Senate debates
Monday, 23 March 2026
Matters of Public Importance
Fuel
4:24 pm
Steph Hodgins-May (Victoria, Australian Greens) Share this | Hansard source
Right now, while an illegal war wages in the Middle East, companies like Santos are set to reap blood-soaked profits. These companies have ripped off Australians' resources for decades because of Australia's broken tax system that lets them take almost all of our gas for free. Well, time's up. An overwhelming majority of the public across the political spectrum supports the need for a minimum 25 per cent gas tax export—a minimum! This could raise $17 billion a year, to ease household energy bills, to fund disaster recovery and to accelerate the transition away from the gas that currently ties household energy bills to global conflict.
Labor, the coalition and One Nation all voted it down, doing the bidding of the gas lobby, as we have become so accustomed to them doing in this place. They voted to let Santos keep profiteering from war, but the war profits are only part of the story. Across Australia, families are also paying the price of Santos's climate pollution and destruction. In Queensland, communities who have barely recovered from Tropical Cyclone Koji were just hit by Cyclone Narelle. In Victoria, communities endured catastrophic fires, flash flooding and extreme heat. The Northern Territory has just experienced five climate disasters in a single season, and Katherine braces for floods as I speak. All the while, Santos executives are rubbing their hands, ready to trash the Territory in pursuit of more climate-wrecking gas.
For just over 12 months now, South Australia's oceans have been under siege.
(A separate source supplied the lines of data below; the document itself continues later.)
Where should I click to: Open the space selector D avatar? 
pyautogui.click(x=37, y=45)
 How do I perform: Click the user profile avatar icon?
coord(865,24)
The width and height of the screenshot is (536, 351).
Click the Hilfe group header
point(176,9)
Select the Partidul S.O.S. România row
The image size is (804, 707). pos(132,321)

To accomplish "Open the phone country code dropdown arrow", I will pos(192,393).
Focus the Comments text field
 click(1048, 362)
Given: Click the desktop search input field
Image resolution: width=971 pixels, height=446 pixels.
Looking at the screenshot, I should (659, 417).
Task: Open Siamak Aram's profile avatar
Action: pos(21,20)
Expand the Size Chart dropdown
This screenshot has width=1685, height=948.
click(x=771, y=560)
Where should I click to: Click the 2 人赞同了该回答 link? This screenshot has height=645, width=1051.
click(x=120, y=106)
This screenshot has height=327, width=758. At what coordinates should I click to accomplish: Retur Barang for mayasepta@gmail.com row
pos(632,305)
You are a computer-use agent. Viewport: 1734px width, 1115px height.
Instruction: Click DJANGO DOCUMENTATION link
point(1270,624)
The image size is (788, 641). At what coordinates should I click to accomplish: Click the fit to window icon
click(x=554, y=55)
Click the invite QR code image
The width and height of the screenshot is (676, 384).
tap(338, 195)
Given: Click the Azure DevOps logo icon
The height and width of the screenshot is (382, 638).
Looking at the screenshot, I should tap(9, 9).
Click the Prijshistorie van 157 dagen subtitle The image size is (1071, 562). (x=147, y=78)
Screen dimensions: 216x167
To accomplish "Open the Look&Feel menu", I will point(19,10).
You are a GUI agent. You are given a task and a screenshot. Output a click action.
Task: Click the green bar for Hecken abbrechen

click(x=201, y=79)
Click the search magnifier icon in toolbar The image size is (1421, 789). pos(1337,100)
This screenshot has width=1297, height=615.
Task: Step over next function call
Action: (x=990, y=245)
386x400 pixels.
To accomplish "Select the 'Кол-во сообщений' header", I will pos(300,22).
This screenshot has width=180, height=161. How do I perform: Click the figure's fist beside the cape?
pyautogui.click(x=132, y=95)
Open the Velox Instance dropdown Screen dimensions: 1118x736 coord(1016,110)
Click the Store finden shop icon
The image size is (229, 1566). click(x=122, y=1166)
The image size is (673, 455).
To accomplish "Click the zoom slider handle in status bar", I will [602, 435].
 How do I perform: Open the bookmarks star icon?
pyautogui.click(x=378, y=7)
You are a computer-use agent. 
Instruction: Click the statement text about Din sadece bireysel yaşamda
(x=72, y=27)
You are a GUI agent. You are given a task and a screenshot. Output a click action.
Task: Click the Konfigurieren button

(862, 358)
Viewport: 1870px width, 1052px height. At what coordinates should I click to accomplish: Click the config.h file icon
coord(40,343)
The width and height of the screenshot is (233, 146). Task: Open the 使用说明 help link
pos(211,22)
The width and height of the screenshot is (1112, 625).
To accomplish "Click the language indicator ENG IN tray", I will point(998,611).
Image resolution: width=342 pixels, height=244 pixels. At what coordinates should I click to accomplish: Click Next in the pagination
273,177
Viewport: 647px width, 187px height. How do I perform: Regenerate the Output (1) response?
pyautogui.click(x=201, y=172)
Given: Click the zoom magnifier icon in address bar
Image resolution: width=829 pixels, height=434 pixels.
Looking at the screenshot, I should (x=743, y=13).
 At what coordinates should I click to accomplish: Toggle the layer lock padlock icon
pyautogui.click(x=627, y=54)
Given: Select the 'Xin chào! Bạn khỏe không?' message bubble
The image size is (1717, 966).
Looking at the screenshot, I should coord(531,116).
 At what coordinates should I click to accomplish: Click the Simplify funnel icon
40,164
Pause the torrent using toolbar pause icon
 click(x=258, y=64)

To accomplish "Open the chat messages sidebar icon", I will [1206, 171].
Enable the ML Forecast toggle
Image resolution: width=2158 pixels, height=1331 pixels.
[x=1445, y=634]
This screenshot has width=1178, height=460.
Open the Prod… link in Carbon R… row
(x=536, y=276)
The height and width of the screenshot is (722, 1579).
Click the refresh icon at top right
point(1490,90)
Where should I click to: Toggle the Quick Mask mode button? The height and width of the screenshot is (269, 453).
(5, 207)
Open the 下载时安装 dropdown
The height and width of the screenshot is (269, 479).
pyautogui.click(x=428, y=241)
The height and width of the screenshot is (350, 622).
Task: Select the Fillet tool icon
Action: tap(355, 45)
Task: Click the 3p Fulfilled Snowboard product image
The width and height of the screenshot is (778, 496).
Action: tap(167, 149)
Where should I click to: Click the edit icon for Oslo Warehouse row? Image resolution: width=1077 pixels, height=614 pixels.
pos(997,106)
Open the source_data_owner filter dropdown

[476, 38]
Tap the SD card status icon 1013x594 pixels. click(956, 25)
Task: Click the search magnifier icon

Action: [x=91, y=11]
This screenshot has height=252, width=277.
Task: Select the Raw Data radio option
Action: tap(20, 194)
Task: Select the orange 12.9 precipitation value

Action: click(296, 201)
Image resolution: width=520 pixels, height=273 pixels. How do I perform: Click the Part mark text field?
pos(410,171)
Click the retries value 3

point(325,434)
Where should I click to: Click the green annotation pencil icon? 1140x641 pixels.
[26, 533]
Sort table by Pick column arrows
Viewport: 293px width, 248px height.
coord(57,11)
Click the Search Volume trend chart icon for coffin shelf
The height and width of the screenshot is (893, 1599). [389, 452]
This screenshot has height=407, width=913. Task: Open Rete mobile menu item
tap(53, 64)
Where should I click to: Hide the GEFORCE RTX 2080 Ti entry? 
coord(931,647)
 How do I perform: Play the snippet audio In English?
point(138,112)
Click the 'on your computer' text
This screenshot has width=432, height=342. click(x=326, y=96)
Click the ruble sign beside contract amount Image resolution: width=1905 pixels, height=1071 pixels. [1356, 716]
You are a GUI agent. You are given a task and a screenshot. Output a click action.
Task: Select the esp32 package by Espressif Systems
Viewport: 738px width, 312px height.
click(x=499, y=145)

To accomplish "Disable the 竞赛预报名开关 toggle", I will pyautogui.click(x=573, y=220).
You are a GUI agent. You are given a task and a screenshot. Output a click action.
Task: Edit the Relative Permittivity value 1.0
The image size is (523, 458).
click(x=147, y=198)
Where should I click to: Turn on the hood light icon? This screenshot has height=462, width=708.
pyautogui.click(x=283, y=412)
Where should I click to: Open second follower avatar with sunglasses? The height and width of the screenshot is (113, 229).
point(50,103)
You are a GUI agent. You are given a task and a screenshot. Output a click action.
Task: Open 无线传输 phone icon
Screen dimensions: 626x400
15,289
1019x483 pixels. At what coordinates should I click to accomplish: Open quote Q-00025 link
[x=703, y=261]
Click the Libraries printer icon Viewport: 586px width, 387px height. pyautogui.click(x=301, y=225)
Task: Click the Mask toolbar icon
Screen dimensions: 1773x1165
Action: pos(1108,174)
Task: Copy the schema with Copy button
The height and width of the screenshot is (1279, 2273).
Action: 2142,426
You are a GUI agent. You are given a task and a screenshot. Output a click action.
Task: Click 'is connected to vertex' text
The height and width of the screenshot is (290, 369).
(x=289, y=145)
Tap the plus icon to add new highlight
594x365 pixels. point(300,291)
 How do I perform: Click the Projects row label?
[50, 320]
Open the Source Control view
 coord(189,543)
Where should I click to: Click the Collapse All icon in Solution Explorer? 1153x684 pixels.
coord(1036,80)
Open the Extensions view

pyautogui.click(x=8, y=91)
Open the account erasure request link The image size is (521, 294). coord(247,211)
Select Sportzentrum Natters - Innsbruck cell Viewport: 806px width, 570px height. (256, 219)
For a whole year, a toxic algal bloom, driven by polluters like Santos, has destroyed millions of ocean animals. It has ripped across 20,000 kilometres of coast, shredded the economy and broken people's hearts. Every morning, locals walk the beaches to count the bodies, to label the location, time and species, and to report them to researchers—dolphins, sharks and seals gone. While coastal businesses struggle to survive, Santos is swimming in profit. While children, my children, ask me why there are so many dead rays on the beach, Santos is drilling for more gas. South Australia's marine emblem is a thing of fragile, extraordinary beauty. And I have here in Canberra 100 of them sent to me by devastated communities.